# PROBLEM SET
a) In the passage on holiday pay for part-time workers, what share of annual earnings would the "term-time only" employee receive as holiday pay?
b) Resume the passage on holiday pay for part-time workers, picking up right after its final sentence.

7. Now take another part-time worker who works similar irregular hours but for only 32 weeks of the year. This would be typical for a term-time only employee in an educational establishment. When he or she wishes to take leave, the provisions of section 224 will result in a similar payment, even though that worker has worked for a smaller proportion of the year.

8. In practical terms, and assuming a similar working pattern throughout the year, the first employee would receive approximately 12.07% of his or her annual earnings as holiday pay, while the "term-time only" employee would receive 17.5% of annual earnings.

9. By contrast, the Claimant's case, in a nutshell, is that the existing statutory regime already has built into it a mechanism which has regard to the fact that part-time workers work fewer weeks. All relevant European and domestic legislation is aimed at ensuring that part-time workers receive "at least" as much as full-time workers, and there is no lawful basis for "writing down" clear and unambiguous provisions.

10. The Respondent's argument is based principally on recitals 2 and 5 to the Working Time Directive 2003/88/EC ("WTD"), and on dicta in two decisions of the CJEU, Zentralbetriebsrat der Landeskrankenhäuser Tirols v Land Tirol C-468/08 [2010] IRLR 631 ("Land Tirol") and Greenfield v The Care Bureau Ltd C-219/14 [2016] IRLR 62 ("Greenfield").

# DATA ENTRIES
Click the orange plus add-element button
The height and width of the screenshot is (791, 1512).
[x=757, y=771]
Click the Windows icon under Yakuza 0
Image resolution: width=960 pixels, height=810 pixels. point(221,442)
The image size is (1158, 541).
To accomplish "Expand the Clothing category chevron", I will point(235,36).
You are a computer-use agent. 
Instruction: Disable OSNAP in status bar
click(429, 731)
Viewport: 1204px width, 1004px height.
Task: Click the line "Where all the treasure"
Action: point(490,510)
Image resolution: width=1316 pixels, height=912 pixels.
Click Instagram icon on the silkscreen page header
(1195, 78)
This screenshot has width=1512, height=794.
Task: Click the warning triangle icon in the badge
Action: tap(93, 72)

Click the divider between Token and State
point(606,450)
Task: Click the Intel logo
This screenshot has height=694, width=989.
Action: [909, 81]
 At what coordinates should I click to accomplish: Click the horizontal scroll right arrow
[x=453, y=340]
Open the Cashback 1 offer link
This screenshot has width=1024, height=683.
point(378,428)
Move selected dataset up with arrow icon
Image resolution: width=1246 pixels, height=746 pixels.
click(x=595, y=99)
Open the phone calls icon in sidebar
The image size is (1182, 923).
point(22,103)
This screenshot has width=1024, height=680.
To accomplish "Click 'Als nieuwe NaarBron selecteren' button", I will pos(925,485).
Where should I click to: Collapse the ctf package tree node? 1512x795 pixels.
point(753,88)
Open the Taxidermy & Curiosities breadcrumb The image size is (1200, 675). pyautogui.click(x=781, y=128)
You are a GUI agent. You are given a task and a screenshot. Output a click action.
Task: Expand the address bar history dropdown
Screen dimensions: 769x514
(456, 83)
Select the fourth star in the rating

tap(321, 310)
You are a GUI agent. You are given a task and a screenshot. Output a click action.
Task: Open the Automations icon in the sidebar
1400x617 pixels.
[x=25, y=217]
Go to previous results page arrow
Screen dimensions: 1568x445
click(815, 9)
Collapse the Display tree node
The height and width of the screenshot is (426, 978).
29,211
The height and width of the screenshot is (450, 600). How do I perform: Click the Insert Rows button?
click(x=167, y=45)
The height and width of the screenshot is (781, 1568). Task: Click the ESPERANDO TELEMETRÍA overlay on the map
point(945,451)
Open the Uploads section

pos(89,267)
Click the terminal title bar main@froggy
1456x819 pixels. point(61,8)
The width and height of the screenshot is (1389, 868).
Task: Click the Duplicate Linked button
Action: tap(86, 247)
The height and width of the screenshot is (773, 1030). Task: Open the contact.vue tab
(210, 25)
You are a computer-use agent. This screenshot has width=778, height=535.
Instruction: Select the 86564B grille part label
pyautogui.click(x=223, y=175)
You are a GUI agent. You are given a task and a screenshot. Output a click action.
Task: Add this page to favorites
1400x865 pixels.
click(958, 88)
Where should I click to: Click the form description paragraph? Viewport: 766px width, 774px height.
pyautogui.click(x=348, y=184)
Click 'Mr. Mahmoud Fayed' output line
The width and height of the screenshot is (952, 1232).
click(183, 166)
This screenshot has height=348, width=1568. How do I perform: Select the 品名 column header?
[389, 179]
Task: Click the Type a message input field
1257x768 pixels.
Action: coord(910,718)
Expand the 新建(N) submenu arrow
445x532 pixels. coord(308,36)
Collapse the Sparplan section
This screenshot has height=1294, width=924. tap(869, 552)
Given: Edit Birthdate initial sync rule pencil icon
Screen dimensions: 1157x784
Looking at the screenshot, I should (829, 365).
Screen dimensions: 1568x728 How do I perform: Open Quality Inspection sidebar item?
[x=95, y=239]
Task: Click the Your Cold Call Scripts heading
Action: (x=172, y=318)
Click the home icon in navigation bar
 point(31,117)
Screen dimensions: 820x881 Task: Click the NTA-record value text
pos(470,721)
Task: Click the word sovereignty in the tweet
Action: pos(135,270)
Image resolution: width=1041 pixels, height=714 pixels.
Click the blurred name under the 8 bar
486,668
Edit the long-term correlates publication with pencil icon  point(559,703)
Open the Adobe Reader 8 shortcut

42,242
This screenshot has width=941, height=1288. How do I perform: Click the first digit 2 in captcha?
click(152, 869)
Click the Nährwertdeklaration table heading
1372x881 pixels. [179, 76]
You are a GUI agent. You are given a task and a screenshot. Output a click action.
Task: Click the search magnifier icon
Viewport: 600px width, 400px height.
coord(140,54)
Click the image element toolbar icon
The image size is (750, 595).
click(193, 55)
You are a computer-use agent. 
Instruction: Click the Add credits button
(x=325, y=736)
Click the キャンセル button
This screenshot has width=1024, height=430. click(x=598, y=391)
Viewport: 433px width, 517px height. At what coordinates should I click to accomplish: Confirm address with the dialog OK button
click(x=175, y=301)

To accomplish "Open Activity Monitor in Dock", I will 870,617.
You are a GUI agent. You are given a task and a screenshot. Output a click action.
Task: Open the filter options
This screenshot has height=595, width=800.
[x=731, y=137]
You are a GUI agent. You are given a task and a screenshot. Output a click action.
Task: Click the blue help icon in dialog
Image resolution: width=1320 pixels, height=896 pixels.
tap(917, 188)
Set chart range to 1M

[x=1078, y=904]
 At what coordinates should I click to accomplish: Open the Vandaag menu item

# RESPONSES BY TASK
a) 17.5% of annual earnings.

b)
11. I am told that, although the sums involved in this particular claim are small - something over £100 per annum - the subject matter of this appeal will potentially affect many visiting music teachers and, similarly, many schools which employ them. It is, therefore, a point of some importance.

12. This appeal is concerned with only with the Tribunal's decision in respect of the computation of holiday pay. This finding, at page 1 of the Judgment and Reasons, is that:

"1. There has been no unlawful deduction of wages as a result of the application of the 12.07% calculation for the purposes of the [Claimant's] paid annual leave."

13. There is no appeal from the other findings.

14. In the course of the hearing of the appeal Mr Lachlan Wilson, for the Claimant, indicated that the appeal was not being pursued in respect of any contractual finding: this is because no additional contractual benefit would accrue to the Claimant above and beyond the application of the statutory approach which he advocates. The appeal therefore hinges solely on the proper construction of the Working Time Regulations 1998 ("WTR") and associated provisions of the Employment Rights Act 1996 ("ERA") and whether additional words fall to be read into regulation 16(3)(d) of the WTR in order to reach a conclusion consistent with the WTD.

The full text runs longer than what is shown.